● **DATA SUPPLIED**

──────────

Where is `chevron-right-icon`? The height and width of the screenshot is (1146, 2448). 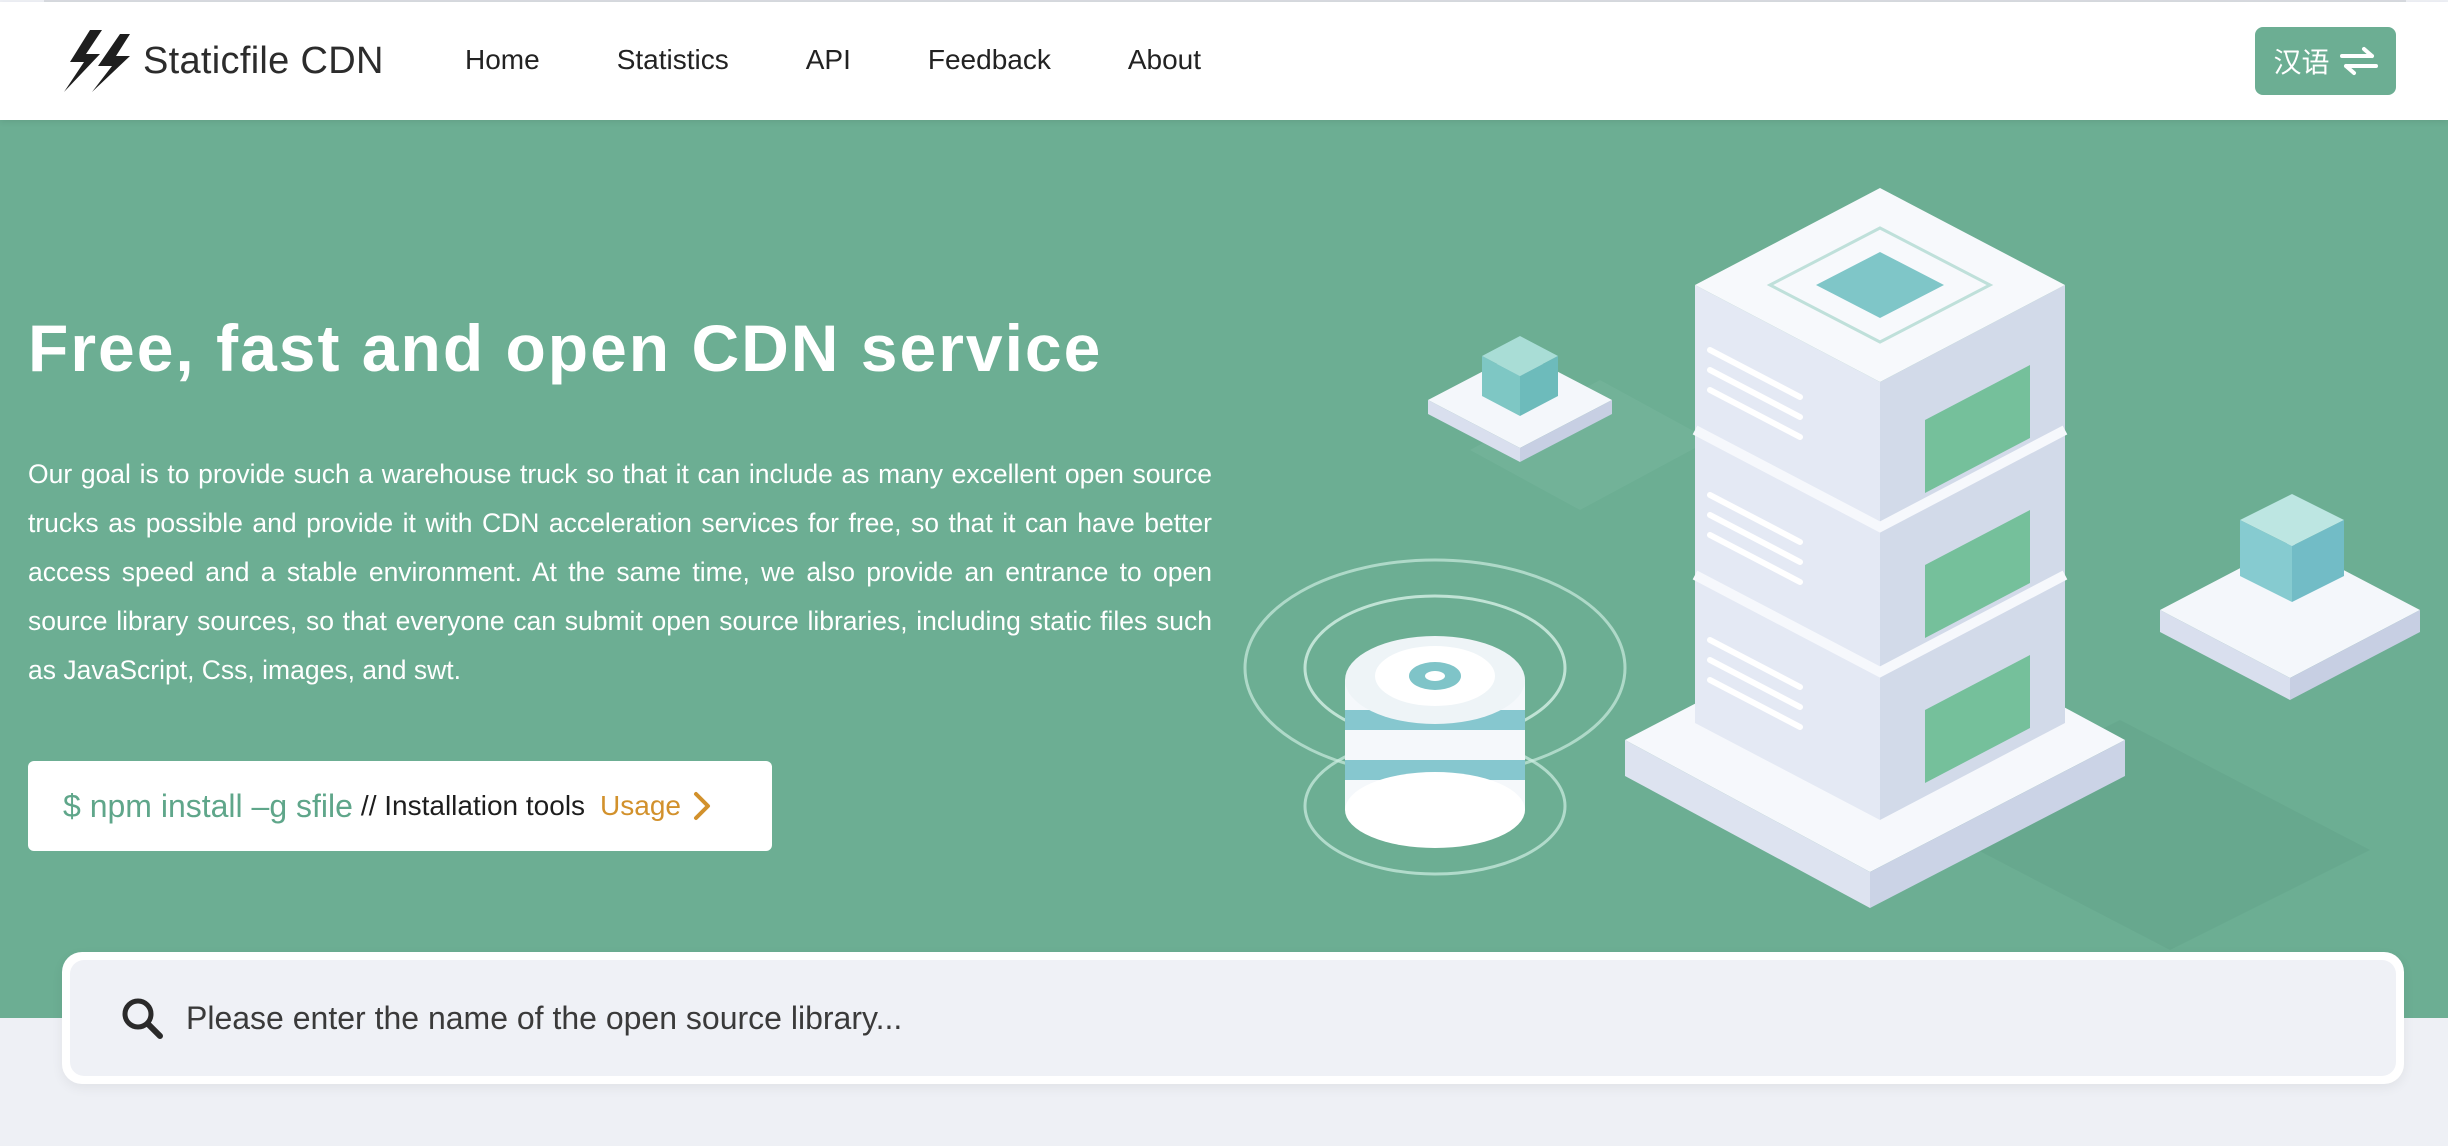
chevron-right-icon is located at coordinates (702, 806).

──────────

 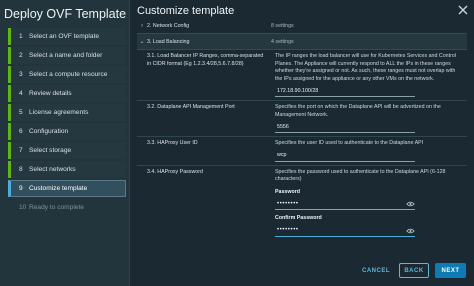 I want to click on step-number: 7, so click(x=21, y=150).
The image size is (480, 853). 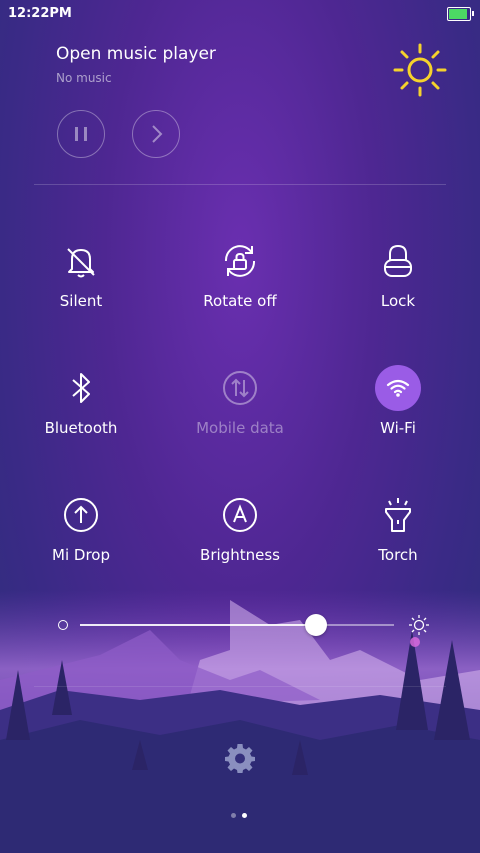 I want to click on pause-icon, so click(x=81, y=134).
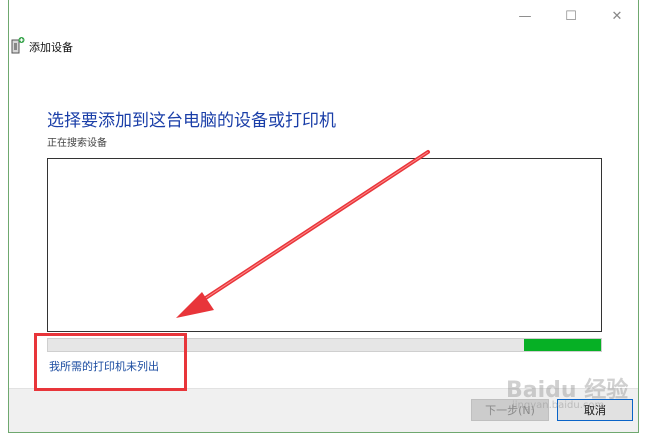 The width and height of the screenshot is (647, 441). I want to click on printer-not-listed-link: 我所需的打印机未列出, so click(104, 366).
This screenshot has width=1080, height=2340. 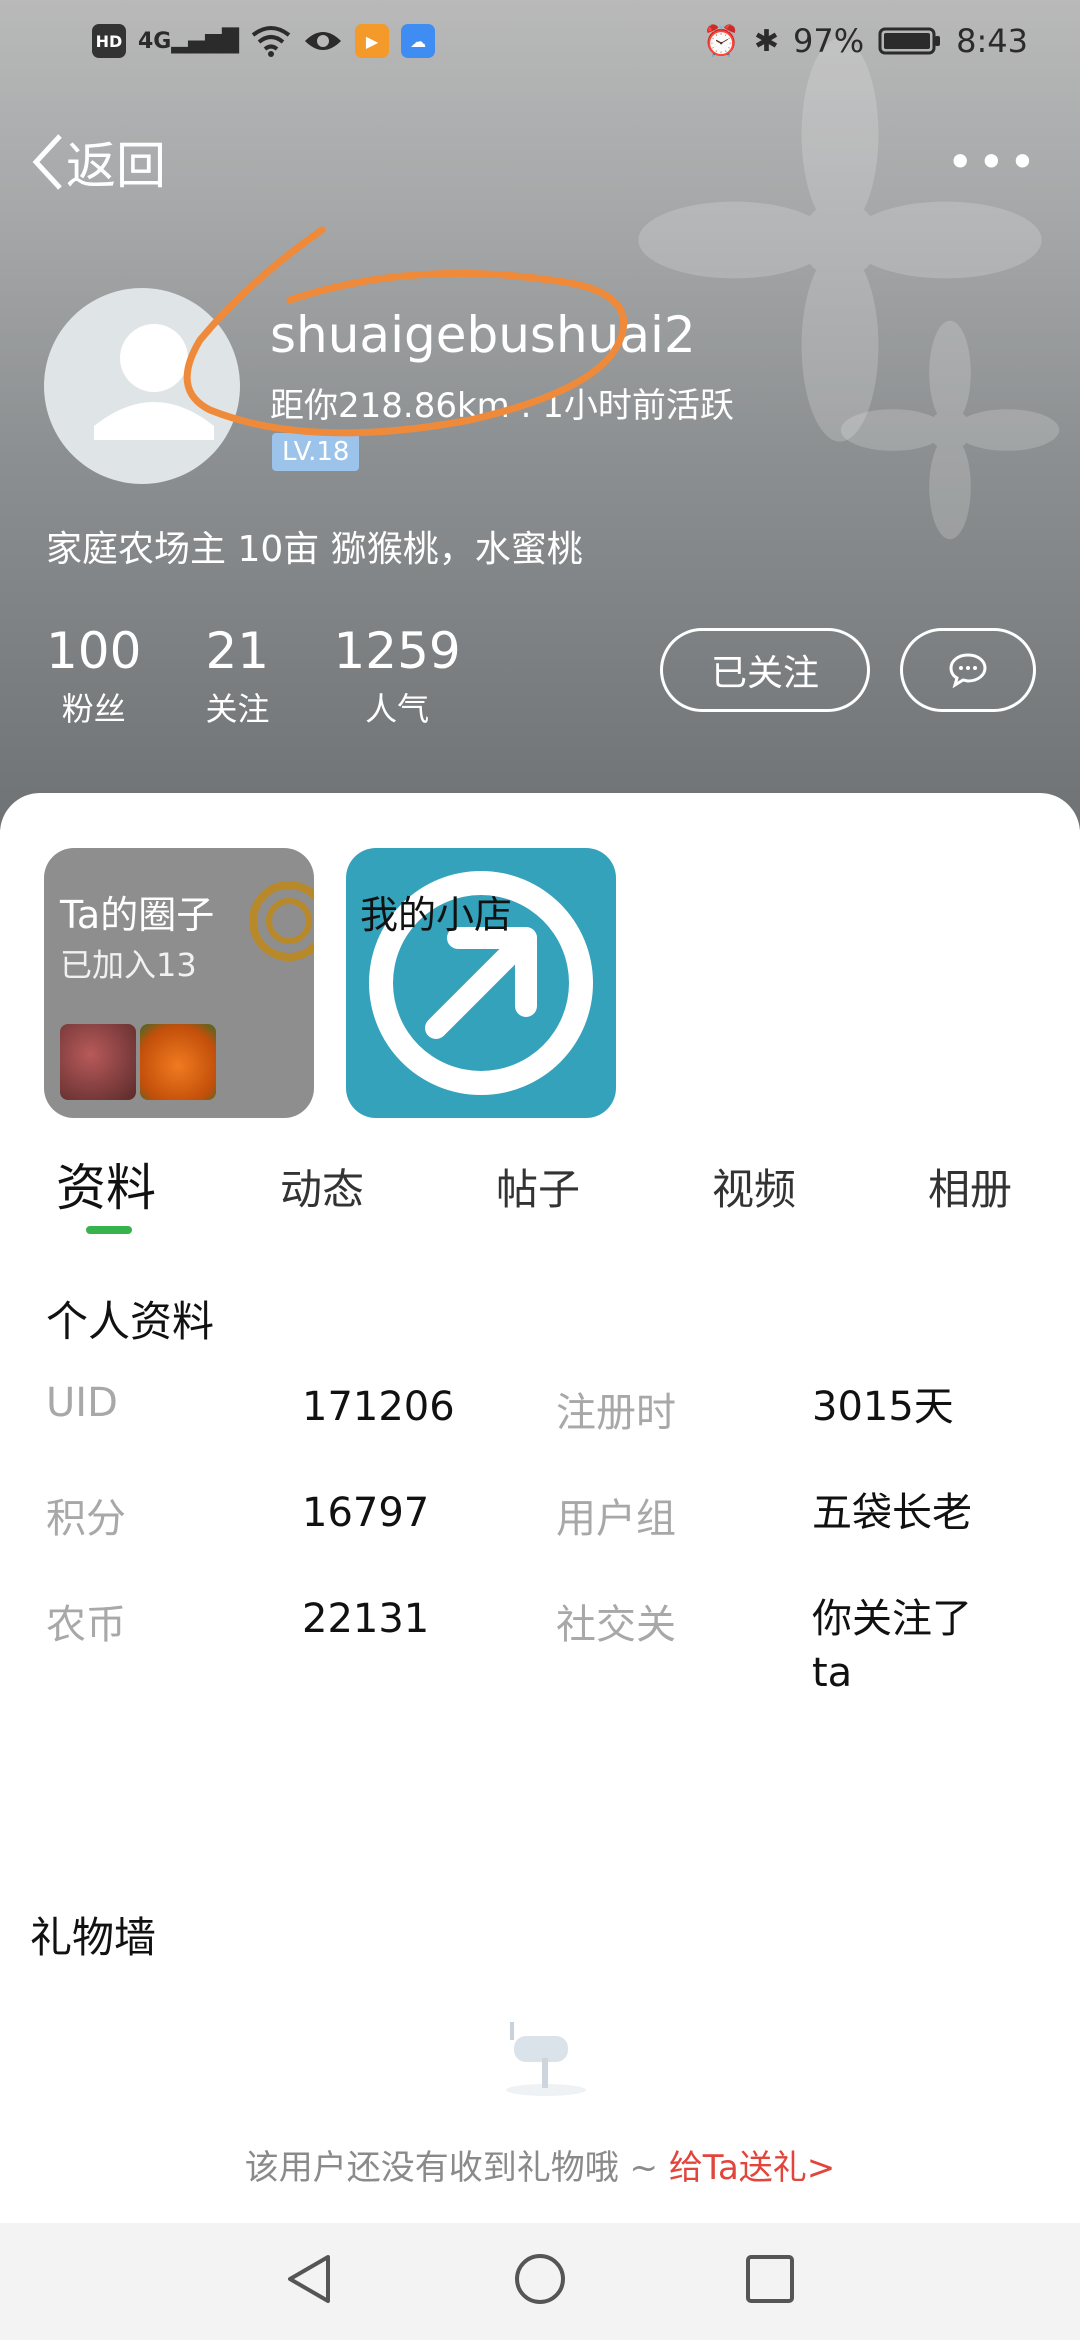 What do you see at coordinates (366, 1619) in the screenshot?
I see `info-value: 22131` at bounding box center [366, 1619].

──────────

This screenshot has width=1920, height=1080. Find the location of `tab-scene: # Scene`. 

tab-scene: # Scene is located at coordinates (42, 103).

──────────

● **TO DO**
Edit everything from the line containing "is (1146, 2448)." down through the line containing "chevron-right-icon is located" by replacing "screenshot" with "screen capture" and changing nothing else. Leave the pictures out of your answer.

● **WRITTEN ANSWER**
Where is `chevron-right-icon`? The height and width of the screen capture is (1146, 2448). 
chevron-right-icon is located at coordinates (702, 806).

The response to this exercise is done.